[Swift-devel] Notes from 0.93 meeting

Jonathan Monette jonmon at mcs.anl.gov
Fri Aug 26 20:02:30 CDT 2011


I don't think it matters but it was a thought. When I was working with swift and globus online I had to set it to an Il address and not the dns name.

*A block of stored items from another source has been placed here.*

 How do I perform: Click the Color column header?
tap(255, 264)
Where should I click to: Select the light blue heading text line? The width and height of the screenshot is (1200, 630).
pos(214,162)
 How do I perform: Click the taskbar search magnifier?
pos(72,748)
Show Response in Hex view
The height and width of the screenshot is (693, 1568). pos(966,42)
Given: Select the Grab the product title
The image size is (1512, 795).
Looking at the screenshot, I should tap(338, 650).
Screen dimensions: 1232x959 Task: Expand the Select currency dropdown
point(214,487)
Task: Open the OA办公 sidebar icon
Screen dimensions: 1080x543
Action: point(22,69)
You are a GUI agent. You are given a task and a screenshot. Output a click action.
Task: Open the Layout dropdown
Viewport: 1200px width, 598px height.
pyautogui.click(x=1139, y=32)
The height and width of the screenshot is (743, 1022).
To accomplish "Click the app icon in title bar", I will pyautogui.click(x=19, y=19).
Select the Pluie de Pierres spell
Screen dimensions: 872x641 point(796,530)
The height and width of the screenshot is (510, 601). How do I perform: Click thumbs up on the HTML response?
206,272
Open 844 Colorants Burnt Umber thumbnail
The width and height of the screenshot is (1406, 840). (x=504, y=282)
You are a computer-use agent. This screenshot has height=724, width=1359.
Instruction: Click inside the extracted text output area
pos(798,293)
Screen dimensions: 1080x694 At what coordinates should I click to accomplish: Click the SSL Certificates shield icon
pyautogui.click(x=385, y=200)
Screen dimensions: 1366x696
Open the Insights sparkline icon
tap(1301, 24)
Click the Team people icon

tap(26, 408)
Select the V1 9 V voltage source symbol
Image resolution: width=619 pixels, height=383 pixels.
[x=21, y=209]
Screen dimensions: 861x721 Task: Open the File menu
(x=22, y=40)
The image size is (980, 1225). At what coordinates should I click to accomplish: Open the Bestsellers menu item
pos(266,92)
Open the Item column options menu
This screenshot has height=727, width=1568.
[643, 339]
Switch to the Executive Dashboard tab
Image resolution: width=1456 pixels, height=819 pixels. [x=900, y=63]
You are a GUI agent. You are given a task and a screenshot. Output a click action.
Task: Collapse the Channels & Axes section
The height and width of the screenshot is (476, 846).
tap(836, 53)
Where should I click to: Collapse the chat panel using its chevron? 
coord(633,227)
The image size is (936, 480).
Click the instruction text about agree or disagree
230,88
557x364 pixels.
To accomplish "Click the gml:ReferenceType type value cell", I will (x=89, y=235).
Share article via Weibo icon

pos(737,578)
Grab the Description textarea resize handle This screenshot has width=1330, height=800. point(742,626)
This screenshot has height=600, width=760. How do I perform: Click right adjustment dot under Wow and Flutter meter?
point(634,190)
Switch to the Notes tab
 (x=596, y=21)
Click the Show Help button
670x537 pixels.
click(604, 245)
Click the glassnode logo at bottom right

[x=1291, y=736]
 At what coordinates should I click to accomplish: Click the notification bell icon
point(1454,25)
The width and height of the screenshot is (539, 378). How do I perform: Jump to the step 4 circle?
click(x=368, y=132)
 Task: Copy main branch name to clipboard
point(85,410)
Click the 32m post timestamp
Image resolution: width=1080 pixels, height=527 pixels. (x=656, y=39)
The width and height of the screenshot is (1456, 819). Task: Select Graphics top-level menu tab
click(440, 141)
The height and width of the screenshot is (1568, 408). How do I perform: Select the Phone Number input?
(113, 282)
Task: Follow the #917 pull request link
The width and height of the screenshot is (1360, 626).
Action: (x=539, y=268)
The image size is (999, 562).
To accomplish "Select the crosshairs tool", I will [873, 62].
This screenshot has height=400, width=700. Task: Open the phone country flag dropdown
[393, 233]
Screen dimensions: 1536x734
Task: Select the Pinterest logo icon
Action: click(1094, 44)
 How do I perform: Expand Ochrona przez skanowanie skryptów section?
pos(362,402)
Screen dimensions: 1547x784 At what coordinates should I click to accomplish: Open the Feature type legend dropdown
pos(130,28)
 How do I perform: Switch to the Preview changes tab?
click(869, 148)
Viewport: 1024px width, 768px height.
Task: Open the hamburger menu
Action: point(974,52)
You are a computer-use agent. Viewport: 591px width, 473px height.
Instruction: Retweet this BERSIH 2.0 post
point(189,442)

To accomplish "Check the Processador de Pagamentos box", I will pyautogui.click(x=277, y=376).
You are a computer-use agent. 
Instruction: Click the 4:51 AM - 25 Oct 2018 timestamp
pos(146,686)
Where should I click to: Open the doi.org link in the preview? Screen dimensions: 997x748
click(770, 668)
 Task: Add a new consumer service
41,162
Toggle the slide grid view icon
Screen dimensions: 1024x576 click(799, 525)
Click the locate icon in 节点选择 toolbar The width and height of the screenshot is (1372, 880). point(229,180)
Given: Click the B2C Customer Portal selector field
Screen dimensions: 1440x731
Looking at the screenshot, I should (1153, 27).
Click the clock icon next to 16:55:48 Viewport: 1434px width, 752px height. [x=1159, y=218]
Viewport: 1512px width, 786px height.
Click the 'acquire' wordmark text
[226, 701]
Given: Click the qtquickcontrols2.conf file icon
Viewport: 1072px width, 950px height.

But that might have been for a different reason.

----- Reply message -----
From: "David Kelly" <davidk at ci.uchicago.edu>
Date: Fri, Aug 26, 2011 7:13 pm
Subject: [Swift-devel] Notes from 0.93 meeting
To: "Jonathan Monette" <jonmon at mcs.anl.gov>
Cc: "Mihael Hategan" <hategan at mcs.anl.gov>, "swift-devel Devel" <swift-devel at ci.uchicago.edu>


I set it to communicado.ci.uchicago.edu. I'll try again with IP address.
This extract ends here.